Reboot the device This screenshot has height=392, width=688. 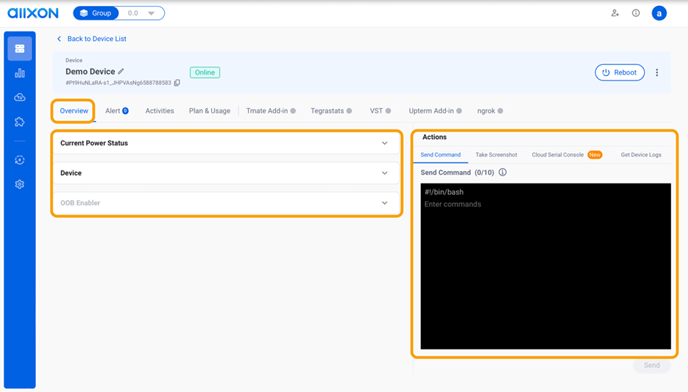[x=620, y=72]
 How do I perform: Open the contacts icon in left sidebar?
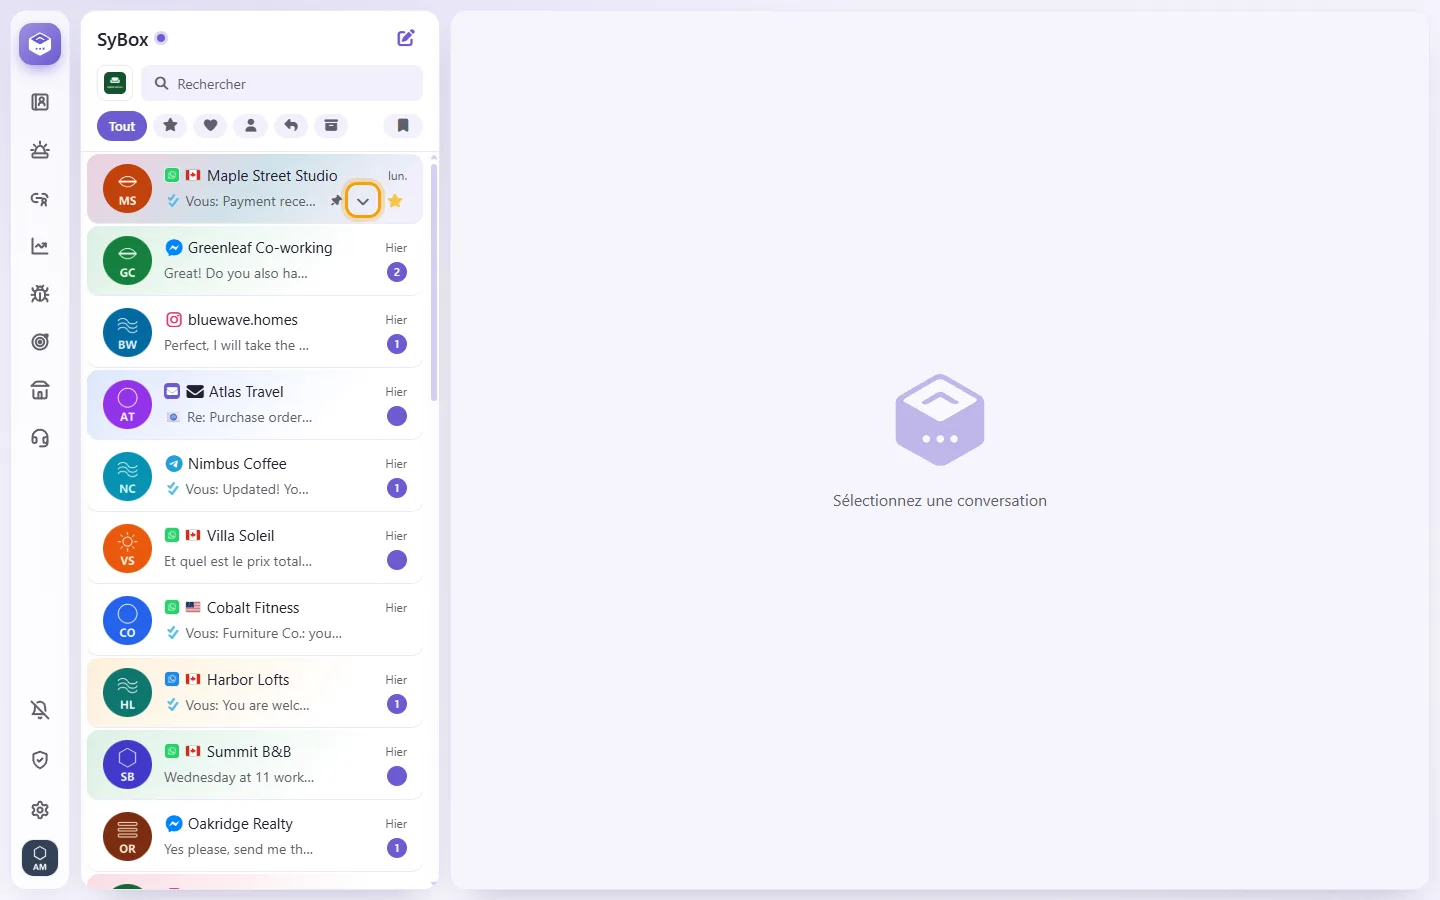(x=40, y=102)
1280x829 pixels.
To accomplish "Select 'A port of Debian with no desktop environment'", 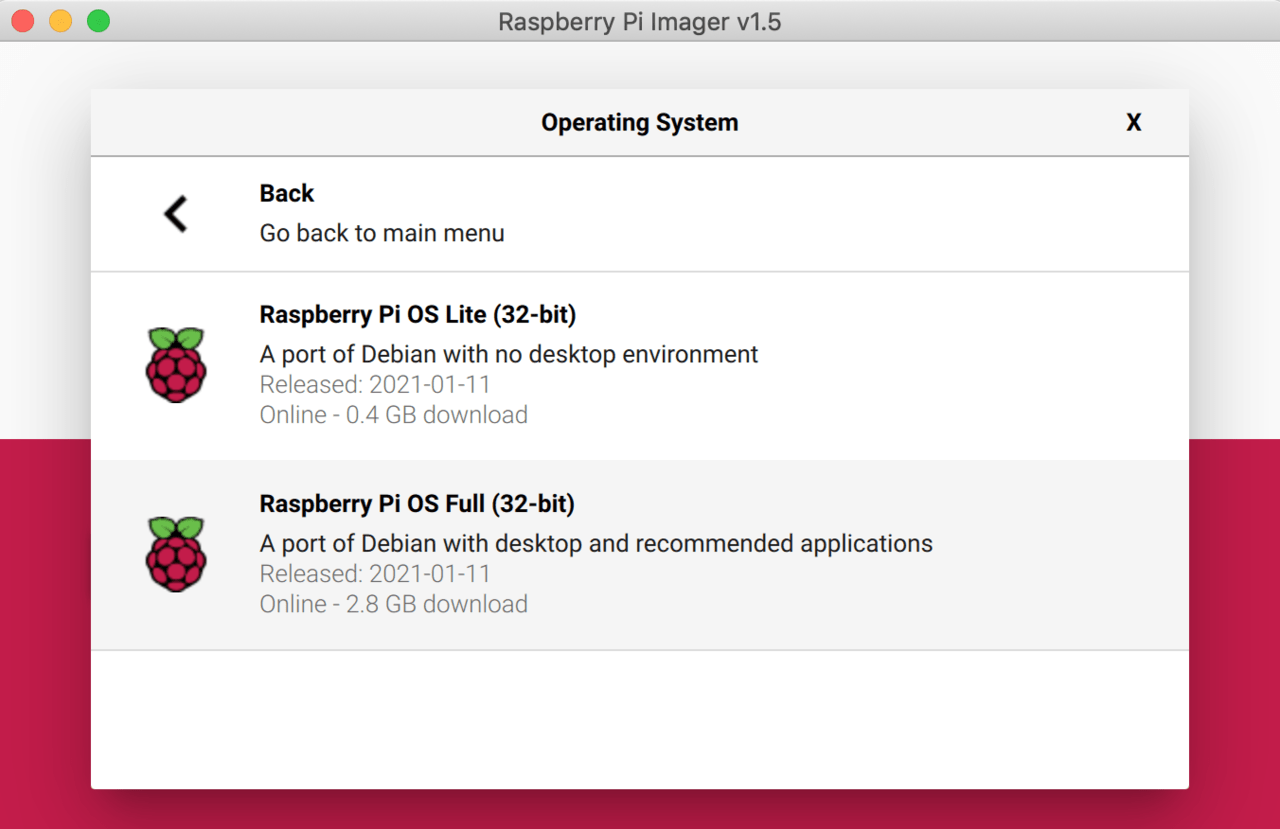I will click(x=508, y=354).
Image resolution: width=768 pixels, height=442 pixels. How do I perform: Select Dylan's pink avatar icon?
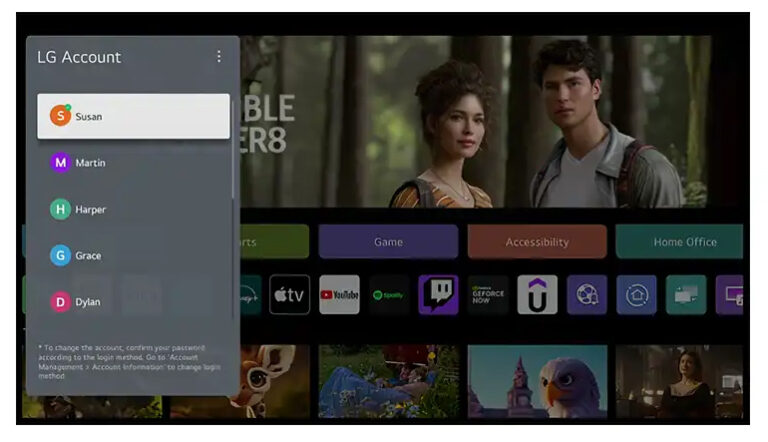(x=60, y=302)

####

Lay out the items from the line with "Image resolution: width=768" up to and including the last line of the items as a JSON list of strings, one string per line, with blank lines left out. Leave the pictures out.

[
  "Image resolution: width=768 pixels, height=442 pixels. How do I perform: Select Dylan's pink avatar icon?",
  "(x=60, y=302)"
]